Apesar de não deixar explícitas nos textos consultados as suas orientações teóricas, tanto Castro quanto Schwartzman, há mais de uma década, vêm questionando a perspectiva de formação humana defendida pelos autores vinculados à perspectiva contra-hegemônica. Partindo do legado deixado por Karl Marx e Frederich Engels e, posteriormente, pelo filósofo italiano Antonio Gramsci, os autores

que compõem o segundo grupo, defendem nas suas produções acadêmicas, uma

educação emancipatória em relação ao capital. Ou seja, pautada no trabalho como princípio educativo, na educação politécnica e no EMI enquanto travessia para a formação omnilateral.

Com a ascensão do Partido dos Trabalhadores (PT) à presidência da República, em 2003, uma parte das contribuições desses autores vinculadas à perspectiva contra-hegemônica foi, inclusive, incorporada, contraditoriamente, pelo governo federal à época da formulação da política pública de integração, resultando no Decreto 5.154/2004 e no Documento Base (2007) citado anteriormente.

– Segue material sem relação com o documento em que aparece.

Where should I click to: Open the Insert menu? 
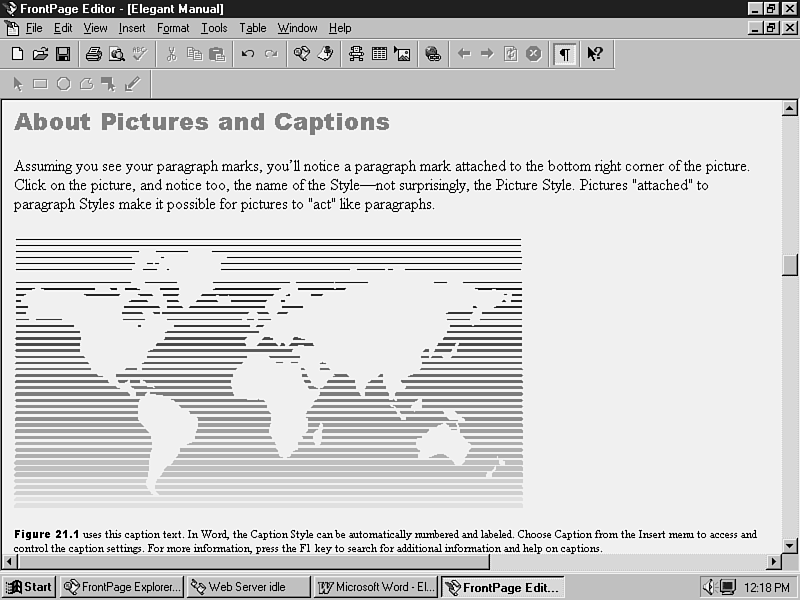(x=132, y=28)
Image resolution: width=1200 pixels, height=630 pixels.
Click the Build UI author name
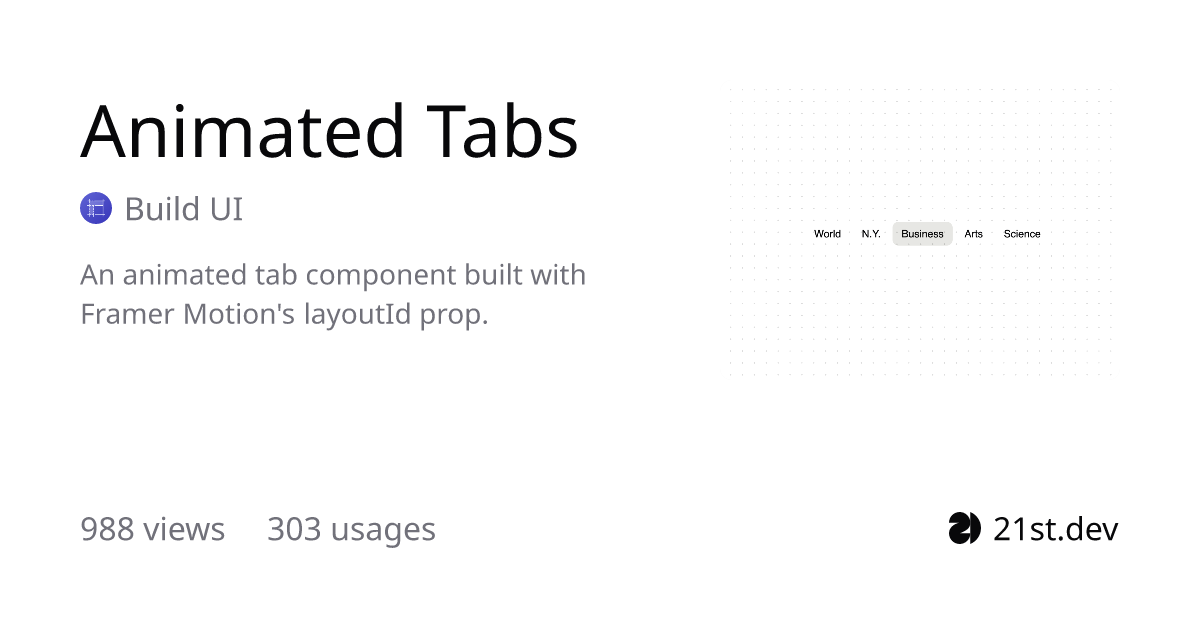pyautogui.click(x=184, y=209)

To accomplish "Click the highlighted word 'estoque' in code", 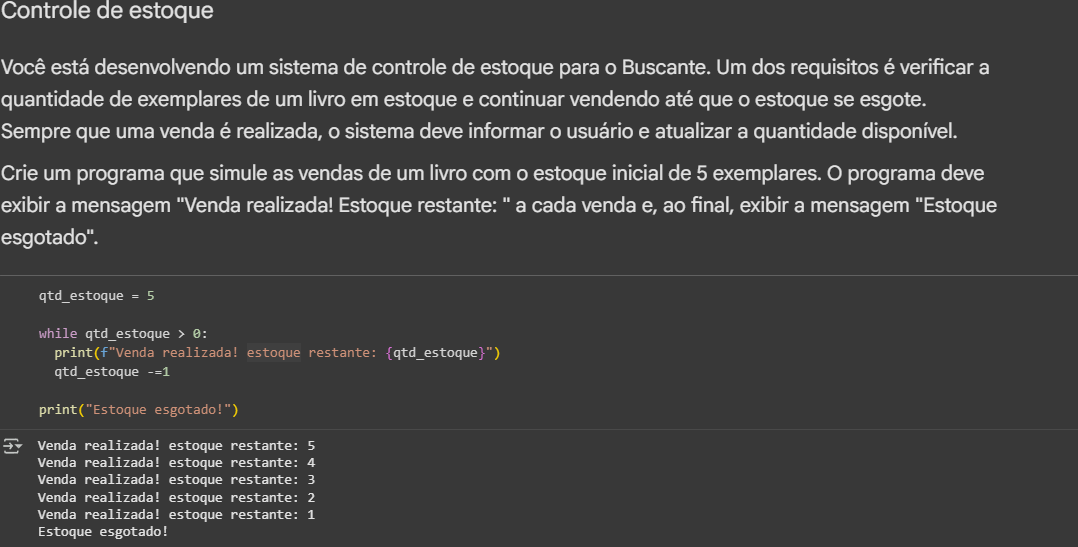I will 273,353.
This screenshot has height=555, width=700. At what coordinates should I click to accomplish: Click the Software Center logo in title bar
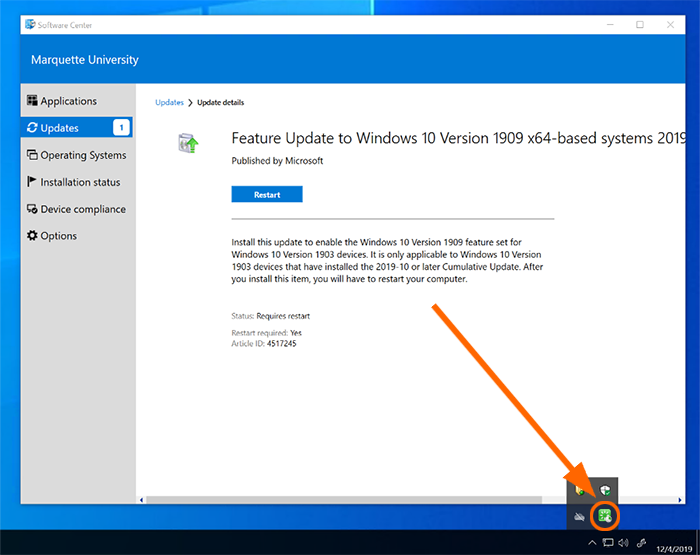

Assim, em termos teóricos, optei por incluir a visão de mundo desses dois grupos, pois entendo que tratar da formação humana no contexto da educação básica-profissional, de um modo geral, e da realidade do curso médio-técnico em

Geologia do IFBA Campus Salvador, em particular, perpassa a apropriação desse debate. Mesmo, reconhecendo, que no caso dessa investigação, houve certo distanciamento entre as formulações teóricas dos dois grupos de autores e as narrativas dos participantes da pesquisa.